The most convenient and intuitive way to deal with the above shortcomings is to give the mortgaged house or loan assets to the applicant. Property owners can get loans in their names and give them to the applicants. Alternatively, the applicant can accept a gift from a property and take this opportunity to get a loan immediately. If the applicant is the * * * owner of a certain property, he must take one step every day, that is, the applicant must first transfer every copy of his property to the * * * owner. All these methods are also recognized by the US Immigration Bureau, based on the fact that the gift agreement and the transfer statement must specify the relevant matters in chronological order and become legally binding documents after being signed by the relevant defendants. However, whether the signed and effective transfer statement is enough to explain the change of ownership and whether it is necessary to give proof of the change of the declared right to use qualification certificate needs further attention.

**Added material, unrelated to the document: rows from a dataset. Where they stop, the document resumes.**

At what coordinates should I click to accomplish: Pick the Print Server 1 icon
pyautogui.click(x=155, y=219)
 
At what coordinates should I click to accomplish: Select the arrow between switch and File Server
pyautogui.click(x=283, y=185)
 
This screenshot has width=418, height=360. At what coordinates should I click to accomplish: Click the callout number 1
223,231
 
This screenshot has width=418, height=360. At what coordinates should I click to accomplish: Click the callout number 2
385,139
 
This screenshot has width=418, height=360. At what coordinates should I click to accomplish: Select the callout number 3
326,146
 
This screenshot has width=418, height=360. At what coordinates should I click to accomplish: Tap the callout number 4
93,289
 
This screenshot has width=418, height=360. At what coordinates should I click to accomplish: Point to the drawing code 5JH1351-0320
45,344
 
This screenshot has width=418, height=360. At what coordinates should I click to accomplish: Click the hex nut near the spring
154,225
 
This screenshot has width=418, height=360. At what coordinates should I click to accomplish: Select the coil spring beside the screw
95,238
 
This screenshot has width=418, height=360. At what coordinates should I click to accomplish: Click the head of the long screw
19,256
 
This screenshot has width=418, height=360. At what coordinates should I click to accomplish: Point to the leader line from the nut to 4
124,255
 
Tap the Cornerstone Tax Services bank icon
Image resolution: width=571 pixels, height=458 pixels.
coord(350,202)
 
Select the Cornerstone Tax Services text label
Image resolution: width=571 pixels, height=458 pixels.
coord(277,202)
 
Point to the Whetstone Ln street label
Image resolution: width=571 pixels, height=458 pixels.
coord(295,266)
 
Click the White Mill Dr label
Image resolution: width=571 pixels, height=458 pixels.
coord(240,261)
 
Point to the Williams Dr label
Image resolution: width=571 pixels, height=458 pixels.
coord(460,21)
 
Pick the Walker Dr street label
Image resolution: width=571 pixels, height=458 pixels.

The introduction of this new policy by the US Immigration Bureau has basically been widely resisted by EB-5 parties, and the voice of resistance is mainly reflected in the incomplete expression of the law in the New Deal. The new interpretation is not only mutually exclusive with the general meaning of laws and regulations, but also different from the binding decision made by the administrative department before suing the company office (AAO). However, from the perspective of USCIS, this new policy is actually an existing policy that has been implemented all the time, but it has been misused because of misunderstanding of the existing standards and regulations. So the New Deal can still be used for all the examples now. Prosecutions against this problem are constantly appearing, and according to the judgment of the federal court, this problem is expected to be solved in time.

At this stage, there are shortcomings compared with loans, and investors who have submitted applications have more difficulties. At the special key point of each case, some situations are likely to be redeemed by paying. However, this is not foolproof. Although the subsequent donation or transfer is likely to save the shortcomings of the loan, according to laws and regulations, this behavior may be denied because the application cannot be approved at the time of submission. Because the implementation of the New Deal is very short and sudden, there are no clear answers to many legal risks in the near future. This answer can only flash with the passage of time and the accumulation of experience. In the meantime, investors who do have short-term loans should ask teachers for rescue methods that can minimize risks.